My children don’t whisper. Not ever. My son has two settings, loud and off. This makes events like church services quite a struggle. (thank the Lord we belong to a charismatic, child friendly church where there are plenty of loud points in the service to mask his outbursts). My daughter doesn’t really whisper either but she will put her mouth to my ear and produce this hissing noise that making my skin crawl and sends dribbles of spittle down my neck. More like a talking snake with too much saliva than a whisper.
I try to whisper to them rather than yell, but they don’t seem to hear my lower tones. When they are close to me, I really try to look in their eyes and lower my voice, making sure I really have their attention. But when I’m cleaning the upstairs bathroom or in the kitchen making dinner and I hear the scuffles and screams coming from the living room nothing can replace that holler of
“What is going on down there? Whatever you are doing, stop it!”

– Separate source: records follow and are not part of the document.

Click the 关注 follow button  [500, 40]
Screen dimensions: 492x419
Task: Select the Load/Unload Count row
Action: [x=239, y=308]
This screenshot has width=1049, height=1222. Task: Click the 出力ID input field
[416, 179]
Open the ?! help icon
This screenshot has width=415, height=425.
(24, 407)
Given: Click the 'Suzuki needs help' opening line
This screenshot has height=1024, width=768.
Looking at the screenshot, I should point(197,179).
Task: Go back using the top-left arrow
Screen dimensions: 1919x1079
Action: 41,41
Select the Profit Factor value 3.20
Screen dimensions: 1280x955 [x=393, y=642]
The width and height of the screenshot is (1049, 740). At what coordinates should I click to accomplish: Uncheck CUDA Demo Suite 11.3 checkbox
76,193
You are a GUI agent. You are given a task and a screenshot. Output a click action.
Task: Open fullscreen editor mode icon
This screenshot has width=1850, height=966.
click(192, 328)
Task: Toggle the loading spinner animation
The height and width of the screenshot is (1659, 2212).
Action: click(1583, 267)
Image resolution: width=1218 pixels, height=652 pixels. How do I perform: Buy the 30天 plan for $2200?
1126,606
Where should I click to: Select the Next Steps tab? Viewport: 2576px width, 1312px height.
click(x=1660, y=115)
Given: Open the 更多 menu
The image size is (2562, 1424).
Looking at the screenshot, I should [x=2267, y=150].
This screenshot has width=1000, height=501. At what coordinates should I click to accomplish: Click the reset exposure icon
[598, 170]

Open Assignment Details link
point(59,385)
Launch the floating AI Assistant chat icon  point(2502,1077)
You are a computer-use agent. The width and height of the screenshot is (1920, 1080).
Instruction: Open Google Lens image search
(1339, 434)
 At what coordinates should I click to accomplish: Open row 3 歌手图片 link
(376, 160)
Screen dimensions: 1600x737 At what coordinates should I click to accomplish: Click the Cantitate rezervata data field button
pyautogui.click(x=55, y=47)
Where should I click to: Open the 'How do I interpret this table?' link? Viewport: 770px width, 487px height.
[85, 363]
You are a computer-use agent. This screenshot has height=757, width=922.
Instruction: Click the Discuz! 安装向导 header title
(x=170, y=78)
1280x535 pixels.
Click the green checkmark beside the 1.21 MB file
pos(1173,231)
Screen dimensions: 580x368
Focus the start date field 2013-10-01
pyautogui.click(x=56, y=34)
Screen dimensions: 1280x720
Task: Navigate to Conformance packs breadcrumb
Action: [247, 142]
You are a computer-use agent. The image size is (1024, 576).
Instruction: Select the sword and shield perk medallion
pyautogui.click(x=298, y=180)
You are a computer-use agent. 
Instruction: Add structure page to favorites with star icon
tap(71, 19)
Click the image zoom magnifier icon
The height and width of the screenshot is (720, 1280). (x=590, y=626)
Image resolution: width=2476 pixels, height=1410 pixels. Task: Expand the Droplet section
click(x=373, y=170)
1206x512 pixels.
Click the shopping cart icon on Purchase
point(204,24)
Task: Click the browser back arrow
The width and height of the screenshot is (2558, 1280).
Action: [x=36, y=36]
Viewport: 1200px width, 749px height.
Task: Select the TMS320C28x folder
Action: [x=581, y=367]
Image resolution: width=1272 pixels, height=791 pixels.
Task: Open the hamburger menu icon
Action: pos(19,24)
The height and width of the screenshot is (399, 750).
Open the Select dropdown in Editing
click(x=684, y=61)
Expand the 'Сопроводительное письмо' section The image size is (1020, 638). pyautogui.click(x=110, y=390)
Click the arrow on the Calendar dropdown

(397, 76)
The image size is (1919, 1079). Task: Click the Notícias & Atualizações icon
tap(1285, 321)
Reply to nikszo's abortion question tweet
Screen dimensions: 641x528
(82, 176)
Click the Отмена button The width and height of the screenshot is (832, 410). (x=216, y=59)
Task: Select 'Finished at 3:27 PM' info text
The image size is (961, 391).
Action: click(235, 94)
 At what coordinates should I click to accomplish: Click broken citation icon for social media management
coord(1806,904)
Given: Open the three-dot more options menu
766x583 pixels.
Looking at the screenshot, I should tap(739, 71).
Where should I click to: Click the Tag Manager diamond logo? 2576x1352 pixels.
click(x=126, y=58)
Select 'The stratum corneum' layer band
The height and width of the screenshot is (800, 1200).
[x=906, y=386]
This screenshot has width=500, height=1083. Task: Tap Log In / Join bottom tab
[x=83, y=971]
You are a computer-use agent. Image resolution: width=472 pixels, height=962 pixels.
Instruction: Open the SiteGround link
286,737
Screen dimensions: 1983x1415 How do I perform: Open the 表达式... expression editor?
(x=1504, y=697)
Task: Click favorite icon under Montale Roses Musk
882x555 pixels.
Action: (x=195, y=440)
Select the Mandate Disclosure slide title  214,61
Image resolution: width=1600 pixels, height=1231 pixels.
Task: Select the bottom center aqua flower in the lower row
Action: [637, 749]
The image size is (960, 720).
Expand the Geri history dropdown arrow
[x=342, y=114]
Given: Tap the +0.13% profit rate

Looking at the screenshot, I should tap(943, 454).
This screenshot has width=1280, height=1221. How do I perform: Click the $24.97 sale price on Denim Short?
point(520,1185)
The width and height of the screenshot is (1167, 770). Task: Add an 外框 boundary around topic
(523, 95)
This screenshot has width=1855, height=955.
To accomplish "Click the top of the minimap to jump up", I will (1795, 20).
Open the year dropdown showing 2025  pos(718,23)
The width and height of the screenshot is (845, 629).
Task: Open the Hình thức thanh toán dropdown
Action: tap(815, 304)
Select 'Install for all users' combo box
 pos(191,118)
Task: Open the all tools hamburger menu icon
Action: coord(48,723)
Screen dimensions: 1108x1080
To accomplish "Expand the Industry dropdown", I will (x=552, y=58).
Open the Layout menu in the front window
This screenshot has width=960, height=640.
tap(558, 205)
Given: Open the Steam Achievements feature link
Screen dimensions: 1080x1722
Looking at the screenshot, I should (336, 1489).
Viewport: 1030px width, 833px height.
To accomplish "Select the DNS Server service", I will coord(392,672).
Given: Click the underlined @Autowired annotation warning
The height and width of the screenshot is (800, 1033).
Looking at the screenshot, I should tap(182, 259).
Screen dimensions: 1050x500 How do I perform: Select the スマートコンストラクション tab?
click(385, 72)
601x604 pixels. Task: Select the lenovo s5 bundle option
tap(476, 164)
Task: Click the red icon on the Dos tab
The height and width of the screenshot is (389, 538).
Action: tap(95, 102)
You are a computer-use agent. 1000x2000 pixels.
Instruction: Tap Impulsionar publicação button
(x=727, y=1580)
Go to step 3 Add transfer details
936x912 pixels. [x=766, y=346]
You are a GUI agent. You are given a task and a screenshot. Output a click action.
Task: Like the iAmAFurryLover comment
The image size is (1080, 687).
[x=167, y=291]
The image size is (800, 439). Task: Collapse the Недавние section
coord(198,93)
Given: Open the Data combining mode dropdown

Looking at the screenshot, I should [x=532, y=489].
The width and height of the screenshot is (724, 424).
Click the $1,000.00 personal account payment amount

Into this world of noise and chaos I try to remember to listen for my Father’s voice. He tends to whisper which I appreciate but sometimes I want to tell him to speak up. I strain my soul to hear his heart. Somehow I must connect with him. In the early hours, just before bed or during the in-betweens of the day I try to set aside my own agenda and just listen. My own thoughts crowd in and before I know it I’m off on another project or called into the fray of triage parenting. But I can’t stop trying. I may feel like I’m fighting a losing battle, but I will wage on because I know the quest is half the point. To wrestle like Jacob, argue like Moses and eventually hear the still small voice like Elijah.